Recorded data:
------------------------------------
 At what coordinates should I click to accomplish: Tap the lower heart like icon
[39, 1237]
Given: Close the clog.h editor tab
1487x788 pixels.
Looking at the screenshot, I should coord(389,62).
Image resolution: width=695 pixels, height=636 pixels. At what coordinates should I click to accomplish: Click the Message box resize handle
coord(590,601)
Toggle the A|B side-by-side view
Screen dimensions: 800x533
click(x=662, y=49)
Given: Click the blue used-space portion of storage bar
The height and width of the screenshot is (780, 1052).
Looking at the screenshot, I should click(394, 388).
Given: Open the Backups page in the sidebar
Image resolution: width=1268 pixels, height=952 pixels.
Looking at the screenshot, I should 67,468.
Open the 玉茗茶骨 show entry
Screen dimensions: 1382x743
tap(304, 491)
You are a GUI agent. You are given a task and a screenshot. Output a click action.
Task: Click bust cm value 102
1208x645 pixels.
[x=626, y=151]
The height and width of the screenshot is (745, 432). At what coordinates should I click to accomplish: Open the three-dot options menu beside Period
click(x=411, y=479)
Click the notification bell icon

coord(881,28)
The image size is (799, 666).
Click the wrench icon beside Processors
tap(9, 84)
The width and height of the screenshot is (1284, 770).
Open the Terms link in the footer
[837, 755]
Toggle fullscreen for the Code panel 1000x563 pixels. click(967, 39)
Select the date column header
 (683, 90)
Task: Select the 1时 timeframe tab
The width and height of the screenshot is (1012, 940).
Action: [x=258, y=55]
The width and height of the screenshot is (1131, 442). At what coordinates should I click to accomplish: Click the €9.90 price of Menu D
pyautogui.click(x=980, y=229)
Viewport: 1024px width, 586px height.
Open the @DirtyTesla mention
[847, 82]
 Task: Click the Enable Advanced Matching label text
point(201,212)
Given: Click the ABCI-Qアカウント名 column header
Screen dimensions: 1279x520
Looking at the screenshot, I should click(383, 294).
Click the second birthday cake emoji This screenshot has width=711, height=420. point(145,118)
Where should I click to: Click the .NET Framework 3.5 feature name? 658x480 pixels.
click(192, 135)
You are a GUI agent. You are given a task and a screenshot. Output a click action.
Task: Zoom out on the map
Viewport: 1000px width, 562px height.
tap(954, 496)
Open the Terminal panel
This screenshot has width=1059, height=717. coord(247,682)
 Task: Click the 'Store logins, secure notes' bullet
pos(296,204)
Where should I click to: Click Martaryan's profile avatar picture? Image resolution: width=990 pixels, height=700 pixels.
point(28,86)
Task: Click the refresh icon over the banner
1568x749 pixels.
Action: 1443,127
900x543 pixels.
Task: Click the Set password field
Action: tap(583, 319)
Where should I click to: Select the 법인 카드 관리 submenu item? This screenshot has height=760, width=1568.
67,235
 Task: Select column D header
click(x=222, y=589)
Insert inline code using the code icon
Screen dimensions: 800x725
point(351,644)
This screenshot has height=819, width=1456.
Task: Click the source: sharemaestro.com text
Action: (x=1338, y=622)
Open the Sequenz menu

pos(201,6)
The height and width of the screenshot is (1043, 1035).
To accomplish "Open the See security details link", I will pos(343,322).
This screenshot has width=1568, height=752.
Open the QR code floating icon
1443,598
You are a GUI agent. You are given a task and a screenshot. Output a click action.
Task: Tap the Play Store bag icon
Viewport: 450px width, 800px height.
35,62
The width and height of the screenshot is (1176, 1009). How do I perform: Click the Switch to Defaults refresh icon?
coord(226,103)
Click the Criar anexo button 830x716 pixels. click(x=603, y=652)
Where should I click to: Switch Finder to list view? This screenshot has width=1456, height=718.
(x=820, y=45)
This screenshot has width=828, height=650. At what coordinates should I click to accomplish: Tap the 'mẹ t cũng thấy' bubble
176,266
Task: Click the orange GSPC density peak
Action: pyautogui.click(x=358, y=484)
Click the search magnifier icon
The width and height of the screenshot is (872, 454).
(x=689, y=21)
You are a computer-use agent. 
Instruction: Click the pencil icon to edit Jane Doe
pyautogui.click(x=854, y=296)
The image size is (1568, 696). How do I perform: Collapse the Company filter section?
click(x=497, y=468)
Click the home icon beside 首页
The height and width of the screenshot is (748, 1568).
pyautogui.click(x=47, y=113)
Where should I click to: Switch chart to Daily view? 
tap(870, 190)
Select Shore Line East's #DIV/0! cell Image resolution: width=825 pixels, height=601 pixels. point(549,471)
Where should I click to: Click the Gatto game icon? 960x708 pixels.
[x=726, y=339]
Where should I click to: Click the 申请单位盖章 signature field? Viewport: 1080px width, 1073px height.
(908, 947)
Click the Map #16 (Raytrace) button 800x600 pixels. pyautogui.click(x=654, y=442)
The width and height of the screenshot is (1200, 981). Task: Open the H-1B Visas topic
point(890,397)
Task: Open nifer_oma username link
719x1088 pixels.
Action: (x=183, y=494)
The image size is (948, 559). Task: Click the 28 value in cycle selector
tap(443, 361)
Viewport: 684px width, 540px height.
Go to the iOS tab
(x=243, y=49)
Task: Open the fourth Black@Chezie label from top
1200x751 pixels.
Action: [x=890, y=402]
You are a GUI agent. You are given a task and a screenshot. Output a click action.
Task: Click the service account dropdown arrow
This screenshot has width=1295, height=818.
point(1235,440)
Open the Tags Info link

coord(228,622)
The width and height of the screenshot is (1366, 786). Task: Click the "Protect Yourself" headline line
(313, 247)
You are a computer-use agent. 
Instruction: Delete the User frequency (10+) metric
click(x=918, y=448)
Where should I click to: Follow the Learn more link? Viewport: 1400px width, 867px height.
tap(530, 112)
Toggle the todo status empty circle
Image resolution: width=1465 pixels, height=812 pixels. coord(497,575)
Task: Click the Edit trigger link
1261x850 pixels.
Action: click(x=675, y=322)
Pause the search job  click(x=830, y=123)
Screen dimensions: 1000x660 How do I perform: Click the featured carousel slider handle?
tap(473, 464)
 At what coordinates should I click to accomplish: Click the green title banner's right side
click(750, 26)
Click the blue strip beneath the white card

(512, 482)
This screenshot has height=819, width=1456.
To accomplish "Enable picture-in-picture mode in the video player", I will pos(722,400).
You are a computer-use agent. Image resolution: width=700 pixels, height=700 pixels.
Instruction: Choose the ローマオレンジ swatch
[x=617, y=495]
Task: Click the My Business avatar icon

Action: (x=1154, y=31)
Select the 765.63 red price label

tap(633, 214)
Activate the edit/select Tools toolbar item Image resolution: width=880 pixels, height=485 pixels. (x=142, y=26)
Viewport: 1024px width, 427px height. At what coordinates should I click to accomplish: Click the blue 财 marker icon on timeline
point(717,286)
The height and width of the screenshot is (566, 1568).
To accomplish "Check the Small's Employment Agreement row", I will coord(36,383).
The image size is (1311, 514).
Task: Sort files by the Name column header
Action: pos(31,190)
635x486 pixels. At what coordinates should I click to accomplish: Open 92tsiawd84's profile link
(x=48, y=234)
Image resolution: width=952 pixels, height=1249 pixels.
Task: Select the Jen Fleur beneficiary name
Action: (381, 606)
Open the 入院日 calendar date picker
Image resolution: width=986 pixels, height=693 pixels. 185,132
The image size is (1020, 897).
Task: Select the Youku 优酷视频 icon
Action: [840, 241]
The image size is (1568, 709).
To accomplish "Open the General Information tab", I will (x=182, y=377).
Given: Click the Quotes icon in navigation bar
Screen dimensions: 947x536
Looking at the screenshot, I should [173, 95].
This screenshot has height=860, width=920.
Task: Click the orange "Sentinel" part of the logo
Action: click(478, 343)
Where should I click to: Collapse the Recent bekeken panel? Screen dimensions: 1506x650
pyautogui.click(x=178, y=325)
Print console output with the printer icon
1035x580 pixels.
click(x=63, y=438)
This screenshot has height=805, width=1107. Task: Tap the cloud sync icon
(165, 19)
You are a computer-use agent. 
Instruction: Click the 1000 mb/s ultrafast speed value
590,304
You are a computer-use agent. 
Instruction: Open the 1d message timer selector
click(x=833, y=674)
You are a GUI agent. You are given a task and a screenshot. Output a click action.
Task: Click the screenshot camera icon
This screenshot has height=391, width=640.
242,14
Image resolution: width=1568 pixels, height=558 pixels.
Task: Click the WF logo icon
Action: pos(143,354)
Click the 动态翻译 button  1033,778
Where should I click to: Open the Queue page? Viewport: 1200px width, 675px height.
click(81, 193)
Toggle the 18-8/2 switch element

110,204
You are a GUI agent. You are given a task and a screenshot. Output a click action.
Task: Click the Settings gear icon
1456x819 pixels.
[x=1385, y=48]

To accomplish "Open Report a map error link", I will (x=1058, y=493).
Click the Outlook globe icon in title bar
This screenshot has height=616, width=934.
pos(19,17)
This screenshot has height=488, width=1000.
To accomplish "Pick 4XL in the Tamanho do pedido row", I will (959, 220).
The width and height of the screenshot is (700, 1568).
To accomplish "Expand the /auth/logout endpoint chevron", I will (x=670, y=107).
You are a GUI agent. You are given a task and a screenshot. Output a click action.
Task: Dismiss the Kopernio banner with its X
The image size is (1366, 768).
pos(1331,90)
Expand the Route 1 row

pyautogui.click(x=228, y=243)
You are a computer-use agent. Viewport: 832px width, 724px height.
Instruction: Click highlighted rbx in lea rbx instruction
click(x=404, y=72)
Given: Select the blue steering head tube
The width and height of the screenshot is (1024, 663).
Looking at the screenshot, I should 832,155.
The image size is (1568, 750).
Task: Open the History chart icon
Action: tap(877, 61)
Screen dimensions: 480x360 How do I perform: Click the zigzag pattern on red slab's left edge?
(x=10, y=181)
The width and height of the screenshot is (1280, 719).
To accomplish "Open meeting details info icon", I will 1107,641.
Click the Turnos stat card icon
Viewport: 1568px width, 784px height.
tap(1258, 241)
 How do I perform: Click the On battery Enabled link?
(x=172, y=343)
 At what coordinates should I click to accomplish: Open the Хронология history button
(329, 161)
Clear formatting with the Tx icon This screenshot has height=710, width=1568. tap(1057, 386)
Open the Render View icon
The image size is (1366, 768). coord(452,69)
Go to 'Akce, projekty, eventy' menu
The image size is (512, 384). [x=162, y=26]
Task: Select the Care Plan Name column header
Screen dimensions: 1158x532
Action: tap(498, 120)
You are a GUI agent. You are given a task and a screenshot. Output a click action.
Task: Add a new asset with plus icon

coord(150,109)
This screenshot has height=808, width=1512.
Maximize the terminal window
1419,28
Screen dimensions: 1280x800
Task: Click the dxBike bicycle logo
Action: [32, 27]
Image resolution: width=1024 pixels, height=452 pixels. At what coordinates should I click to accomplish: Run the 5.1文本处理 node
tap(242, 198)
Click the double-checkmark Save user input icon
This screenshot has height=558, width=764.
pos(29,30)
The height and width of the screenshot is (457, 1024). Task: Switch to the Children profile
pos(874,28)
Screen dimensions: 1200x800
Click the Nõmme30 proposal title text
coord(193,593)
------------------------------------
Could you retype exactly the lines from the first one of the records through the line containing "Toggle the A|B side-by-side view", both included, and nothing more?

Written solution:
 At what coordinates should I click to accomplish: Tap the lower heart like icon
[39, 1237]
Given: Close the clog.h editor tab
1487x788 pixels.
Looking at the screenshot, I should coord(389,62).
Image resolution: width=695 pixels, height=636 pixels. At what coordinates should I click to accomplish: Click the Message box resize handle
coord(590,601)
Toggle the A|B side-by-side view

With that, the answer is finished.